In one study, researchers sequenced the genomes of cancer cells from 12 St. Jude patients with early T-cell precursor acute lymphoblastic leukemia and discovered that genetically, the subtype had more in common with a different type of leukemia than with other acute lymphoblastic leukemias. This might point the way toward better treatments, St. Jude researchers said.

In the other study, investigators sequenced the tumors of four young patients with retinoblastoma, a rare cancer of the eye.

Both studies were part of the Pediatric Cancer Genome Project, a $65-million, three-year effort designed to sequence 600 pediatric cancers, along with the normal DNA of the children who have them, said St. Jude Chief Executive Dr. William Evans.


“We want to understand: What mutations cause a normal cell to turn into cancer?” Evans told Booster Shots during a recent visit to Los Angeles.

The St. Jude and Washington University researchers are targeting the cancers that they have the most difficulty treating today, he said. Overall, more than 90% of acute lymphoblastic leukemia patients at St. Jude survive long term, but only 30% to 40% of patients with the early T-cell precursor acute lymphoblastic leukemia, or ETP-ALL, subtype respond well to treatment and become long-term survivors.

Physicians do better treating retinoblastoma, but the current treatment involves loss of vision, so they’d like to find new therapies, Evans said.

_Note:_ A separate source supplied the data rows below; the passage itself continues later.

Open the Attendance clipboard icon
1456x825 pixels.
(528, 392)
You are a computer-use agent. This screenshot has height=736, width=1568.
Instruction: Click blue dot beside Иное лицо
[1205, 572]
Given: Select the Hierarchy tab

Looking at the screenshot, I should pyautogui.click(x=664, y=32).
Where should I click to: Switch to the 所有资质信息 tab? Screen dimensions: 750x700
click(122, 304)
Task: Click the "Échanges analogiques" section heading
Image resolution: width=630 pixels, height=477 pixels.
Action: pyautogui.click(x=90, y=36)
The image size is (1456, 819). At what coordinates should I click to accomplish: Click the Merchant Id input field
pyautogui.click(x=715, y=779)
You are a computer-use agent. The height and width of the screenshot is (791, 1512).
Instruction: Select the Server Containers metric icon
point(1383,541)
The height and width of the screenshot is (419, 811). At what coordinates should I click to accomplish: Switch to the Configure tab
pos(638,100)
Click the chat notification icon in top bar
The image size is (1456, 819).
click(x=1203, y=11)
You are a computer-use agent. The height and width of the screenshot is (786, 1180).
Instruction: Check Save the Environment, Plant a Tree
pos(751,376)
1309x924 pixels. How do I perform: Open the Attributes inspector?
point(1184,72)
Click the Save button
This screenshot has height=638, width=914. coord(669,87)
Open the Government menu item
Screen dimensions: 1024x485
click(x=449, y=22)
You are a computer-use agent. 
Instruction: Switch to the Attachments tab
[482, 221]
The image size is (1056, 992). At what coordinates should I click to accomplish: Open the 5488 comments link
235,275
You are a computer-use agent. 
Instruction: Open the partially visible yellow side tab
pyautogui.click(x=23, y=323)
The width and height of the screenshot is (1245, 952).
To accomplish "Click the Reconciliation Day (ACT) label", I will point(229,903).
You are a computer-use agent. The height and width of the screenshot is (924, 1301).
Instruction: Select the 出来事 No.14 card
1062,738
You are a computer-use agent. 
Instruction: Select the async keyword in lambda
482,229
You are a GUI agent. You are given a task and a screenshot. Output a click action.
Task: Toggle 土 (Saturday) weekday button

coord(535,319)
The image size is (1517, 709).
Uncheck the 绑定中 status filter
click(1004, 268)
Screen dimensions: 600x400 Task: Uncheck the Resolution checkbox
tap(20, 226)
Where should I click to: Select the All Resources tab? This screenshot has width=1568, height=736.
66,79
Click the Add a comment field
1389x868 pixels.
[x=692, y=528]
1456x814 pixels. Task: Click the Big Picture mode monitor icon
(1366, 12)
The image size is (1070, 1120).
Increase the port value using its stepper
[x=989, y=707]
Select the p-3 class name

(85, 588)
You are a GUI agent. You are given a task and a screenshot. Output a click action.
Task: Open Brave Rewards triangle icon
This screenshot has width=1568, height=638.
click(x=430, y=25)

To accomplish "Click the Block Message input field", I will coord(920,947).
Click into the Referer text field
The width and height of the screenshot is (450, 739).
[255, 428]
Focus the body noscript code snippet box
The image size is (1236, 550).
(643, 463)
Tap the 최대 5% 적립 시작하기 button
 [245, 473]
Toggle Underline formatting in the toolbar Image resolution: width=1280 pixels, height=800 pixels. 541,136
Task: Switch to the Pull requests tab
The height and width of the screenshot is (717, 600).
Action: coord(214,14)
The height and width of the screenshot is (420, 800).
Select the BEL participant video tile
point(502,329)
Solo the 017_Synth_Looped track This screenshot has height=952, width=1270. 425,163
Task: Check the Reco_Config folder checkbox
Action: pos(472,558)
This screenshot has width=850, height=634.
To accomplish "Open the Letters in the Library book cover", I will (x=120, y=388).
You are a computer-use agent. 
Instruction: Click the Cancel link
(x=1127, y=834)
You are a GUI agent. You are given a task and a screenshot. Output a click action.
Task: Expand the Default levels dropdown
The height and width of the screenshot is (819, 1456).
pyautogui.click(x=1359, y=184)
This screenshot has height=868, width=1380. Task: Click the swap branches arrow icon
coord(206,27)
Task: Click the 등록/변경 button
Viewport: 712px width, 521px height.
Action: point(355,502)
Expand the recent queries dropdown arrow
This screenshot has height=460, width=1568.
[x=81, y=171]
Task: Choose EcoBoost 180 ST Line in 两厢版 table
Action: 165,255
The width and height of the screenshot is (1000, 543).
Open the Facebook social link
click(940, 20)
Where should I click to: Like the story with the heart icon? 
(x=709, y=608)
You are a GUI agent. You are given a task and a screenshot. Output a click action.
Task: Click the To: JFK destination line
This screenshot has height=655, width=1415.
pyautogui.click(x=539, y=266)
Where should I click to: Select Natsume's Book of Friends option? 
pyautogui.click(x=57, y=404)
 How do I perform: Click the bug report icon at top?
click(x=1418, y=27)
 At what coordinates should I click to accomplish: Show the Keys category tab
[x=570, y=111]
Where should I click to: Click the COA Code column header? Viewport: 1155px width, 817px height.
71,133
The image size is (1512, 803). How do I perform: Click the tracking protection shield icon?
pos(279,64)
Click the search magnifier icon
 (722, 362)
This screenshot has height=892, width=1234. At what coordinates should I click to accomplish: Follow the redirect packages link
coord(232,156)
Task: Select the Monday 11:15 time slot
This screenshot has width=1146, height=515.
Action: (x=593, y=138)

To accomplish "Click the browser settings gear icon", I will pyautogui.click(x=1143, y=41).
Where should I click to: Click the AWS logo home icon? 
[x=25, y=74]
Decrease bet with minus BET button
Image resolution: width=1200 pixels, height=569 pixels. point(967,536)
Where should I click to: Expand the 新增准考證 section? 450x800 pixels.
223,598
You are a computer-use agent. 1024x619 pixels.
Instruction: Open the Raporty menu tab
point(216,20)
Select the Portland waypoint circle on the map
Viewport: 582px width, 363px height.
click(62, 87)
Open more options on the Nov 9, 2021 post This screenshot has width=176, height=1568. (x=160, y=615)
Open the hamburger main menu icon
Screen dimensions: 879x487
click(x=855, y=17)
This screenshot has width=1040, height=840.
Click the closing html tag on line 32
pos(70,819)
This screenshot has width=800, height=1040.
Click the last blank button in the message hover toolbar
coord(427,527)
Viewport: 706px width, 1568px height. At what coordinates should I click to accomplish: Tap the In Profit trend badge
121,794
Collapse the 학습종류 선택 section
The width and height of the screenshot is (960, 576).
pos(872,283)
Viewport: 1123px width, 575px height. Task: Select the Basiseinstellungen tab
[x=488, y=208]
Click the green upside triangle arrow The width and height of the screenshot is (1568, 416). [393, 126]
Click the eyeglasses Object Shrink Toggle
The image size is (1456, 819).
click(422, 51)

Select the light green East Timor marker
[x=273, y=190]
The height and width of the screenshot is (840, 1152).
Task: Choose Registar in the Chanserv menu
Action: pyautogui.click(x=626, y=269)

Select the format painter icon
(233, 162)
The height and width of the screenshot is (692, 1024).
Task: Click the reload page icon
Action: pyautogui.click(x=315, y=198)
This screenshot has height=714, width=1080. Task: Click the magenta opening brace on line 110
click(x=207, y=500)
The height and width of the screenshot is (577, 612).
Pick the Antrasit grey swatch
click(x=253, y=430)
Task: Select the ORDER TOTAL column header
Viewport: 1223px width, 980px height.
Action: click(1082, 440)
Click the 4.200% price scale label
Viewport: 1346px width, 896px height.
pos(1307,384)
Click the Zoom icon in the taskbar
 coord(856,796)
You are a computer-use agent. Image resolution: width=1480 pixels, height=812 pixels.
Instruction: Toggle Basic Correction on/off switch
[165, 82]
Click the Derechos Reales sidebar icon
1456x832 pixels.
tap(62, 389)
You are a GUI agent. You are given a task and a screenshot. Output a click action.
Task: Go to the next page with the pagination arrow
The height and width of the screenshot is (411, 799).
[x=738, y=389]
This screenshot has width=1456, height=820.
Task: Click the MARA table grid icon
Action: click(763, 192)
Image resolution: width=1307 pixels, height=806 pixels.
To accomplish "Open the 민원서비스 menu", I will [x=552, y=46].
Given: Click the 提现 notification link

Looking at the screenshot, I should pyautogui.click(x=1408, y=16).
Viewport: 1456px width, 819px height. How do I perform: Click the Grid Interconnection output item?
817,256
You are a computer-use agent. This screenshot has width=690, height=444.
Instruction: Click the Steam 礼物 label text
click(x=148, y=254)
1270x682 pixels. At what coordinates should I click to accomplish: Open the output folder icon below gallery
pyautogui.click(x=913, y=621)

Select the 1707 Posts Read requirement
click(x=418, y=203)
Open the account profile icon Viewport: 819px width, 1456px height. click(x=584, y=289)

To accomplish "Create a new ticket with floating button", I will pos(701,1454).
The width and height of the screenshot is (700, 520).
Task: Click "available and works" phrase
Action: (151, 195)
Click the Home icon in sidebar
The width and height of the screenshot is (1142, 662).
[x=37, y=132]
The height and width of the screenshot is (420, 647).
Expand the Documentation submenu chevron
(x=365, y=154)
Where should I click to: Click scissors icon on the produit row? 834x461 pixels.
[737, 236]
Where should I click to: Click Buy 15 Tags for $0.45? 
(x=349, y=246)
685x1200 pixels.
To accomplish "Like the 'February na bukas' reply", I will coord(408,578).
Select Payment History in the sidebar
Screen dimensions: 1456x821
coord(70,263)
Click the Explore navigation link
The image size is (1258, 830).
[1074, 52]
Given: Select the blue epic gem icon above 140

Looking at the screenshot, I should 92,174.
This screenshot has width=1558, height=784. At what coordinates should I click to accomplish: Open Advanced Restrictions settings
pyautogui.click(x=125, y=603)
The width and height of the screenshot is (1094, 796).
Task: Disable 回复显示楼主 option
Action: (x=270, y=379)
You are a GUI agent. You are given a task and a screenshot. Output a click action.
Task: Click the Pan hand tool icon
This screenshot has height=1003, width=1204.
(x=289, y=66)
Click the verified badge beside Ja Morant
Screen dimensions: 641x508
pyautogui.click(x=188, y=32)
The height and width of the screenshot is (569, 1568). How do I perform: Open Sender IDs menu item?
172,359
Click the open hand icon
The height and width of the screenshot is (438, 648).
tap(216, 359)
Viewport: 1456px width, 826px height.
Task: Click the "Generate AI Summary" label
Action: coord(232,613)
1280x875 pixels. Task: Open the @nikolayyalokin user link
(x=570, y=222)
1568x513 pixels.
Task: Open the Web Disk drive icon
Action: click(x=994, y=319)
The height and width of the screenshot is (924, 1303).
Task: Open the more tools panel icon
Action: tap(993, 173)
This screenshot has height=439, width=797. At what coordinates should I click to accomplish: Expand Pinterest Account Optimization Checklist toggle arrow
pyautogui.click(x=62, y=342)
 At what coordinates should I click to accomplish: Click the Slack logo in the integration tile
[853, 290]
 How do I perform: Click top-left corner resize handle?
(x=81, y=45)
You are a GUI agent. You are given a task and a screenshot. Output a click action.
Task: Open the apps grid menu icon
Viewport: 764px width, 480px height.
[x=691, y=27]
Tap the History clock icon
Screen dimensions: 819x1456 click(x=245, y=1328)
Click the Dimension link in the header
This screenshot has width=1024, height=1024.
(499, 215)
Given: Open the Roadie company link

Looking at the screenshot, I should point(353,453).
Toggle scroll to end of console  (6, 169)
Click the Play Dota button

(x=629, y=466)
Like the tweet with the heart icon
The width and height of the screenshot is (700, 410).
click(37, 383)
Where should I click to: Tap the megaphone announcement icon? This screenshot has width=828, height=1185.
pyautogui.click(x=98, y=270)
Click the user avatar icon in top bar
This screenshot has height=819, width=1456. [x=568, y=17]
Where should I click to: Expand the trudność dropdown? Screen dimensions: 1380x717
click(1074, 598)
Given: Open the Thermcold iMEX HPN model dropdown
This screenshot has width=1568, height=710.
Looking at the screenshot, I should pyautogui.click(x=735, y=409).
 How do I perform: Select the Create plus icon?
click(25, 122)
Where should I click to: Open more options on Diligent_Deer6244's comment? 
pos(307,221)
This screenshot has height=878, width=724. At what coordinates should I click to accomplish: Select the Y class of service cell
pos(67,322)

Results of the genome sequencing pointed to one possible target for treating retinoblastoma: a gene known as SYK. Researchers found elevated levels of SYK protein in 82 tumor samples and none in patients’ normal tissue, suggesting that retinoblastoma patients share some kind of change in the SYK gene that promotes the growth of their cancer -- and could possibly be reversed if the gene could be turned off.

“It’s amazing that we find a drug target,” Evans said.

He said that someday, as the price of of tests continues to fall, all children coming into St. Jude for cancer treatment would have their genomes sequenced to look for clues to cure their disease.

The ETP-ALL and retinoblastoma research papers were published online in the journal Nature. More studies are on the way over the coming months, Evans said. The hospital will sequence an additional 300 cancer genomes this year and is making results available to other scientists at the Explore Web data portal.

The hope is that researchers everywhere will use the data to make inroads treating childhood cancer.

“There are only a few thousand cases of these illnesses a year, but cancer still kills more kids than any other disease,” Evans said. He said it would probably be five to 10 years before therapies derived from the research are available.